PARAĆIN

amidzin konak u kragujevcu, milosev venac, zavod za zastitu spomenika kulture kragujevac

After the victory at Ivankovac in August 1805, Karađorđe led the insurgent army towards Paraćin, after which he fortified himself on what is today Karađorđe’s Hill and had Trenches dug. The Ottoman army tried several times to break through the insurgent positions from the direction of Paraćin, but was defeated in a series of clashes that took place between the Crnica River and Karađorđe’s Hill. According to written documents and oral accounts of contemporaries, during these battles Hafiz Pasha, the commander of the Ottoman army stationed in Paraćin, was mortally wounded when he was struck by cannon fire from Karađorđe’s Hill, fired by Stevan Stevanović, Karađorđe’s scribe. Following these events, the Ottomans ingloriously retreated towards Niš.

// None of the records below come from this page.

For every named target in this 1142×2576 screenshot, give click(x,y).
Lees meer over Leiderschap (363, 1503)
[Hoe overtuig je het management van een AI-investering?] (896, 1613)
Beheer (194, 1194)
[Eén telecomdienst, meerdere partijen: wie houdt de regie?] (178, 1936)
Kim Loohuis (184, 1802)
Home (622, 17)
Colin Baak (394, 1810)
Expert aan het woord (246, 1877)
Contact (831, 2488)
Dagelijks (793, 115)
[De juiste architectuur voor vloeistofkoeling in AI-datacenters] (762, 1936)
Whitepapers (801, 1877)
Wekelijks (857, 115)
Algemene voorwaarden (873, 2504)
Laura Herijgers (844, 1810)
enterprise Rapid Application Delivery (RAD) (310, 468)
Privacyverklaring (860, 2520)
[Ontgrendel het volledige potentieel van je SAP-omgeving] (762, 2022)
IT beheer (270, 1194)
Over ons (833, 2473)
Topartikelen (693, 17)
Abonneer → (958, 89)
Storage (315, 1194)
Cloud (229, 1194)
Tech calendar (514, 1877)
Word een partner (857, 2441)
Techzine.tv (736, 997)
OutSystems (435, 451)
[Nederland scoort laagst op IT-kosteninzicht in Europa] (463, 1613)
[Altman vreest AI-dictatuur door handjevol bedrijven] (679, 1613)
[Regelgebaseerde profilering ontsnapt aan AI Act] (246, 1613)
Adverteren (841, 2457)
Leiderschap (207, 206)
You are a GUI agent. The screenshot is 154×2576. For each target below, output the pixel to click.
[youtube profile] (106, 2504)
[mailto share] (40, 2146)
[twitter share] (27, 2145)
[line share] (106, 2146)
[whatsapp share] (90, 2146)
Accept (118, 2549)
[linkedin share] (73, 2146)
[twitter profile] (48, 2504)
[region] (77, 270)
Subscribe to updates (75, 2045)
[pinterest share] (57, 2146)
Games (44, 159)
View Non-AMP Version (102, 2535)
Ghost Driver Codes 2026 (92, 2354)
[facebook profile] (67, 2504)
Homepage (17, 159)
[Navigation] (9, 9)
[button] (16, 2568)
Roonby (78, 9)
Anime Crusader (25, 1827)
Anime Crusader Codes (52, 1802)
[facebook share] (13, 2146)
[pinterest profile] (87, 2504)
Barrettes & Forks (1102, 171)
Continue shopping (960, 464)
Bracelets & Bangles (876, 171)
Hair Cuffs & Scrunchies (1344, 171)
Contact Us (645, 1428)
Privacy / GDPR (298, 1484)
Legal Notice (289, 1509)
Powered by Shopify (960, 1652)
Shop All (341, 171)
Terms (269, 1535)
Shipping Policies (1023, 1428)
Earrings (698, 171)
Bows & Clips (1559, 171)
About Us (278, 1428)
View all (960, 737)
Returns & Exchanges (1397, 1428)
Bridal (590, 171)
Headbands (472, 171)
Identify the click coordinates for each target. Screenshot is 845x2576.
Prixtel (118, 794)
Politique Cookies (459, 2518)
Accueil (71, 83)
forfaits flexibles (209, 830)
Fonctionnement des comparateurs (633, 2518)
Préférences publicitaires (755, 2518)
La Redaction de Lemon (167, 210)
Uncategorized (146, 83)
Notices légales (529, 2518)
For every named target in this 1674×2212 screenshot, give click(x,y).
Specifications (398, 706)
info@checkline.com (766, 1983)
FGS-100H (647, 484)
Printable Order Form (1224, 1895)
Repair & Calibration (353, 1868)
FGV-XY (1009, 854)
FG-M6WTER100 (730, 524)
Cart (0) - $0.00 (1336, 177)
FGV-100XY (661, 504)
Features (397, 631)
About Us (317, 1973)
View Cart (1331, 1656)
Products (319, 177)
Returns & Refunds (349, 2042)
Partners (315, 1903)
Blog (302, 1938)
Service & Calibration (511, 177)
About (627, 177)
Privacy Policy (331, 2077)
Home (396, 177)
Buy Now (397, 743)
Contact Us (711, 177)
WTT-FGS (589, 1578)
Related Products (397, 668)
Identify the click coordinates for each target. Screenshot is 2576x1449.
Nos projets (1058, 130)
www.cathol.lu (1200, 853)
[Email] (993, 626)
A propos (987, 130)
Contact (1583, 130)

The battles of 1805 were not the only historical events in which Karađorđe’s Hill played an important role. At the end of the First World War (1918), German troops fortified themselves at this site with artillery, hoping to stop the advance of the Serbian army after the breakthrough of the Salonika (Macedonian) Front, but they failed to do so.

TRENCHES ON KARAĐORĐE'S HILL

The Trenches on Karađorđe’s Hill were declared a cultural heritage – a cultural monument, by Decision of the Assembly of the Municipality of Paraćin No. 011-66/88-01 of 15 November 1988 (Official Gazette of the Municipality of Paraćin No. 4 of 15 December 1988).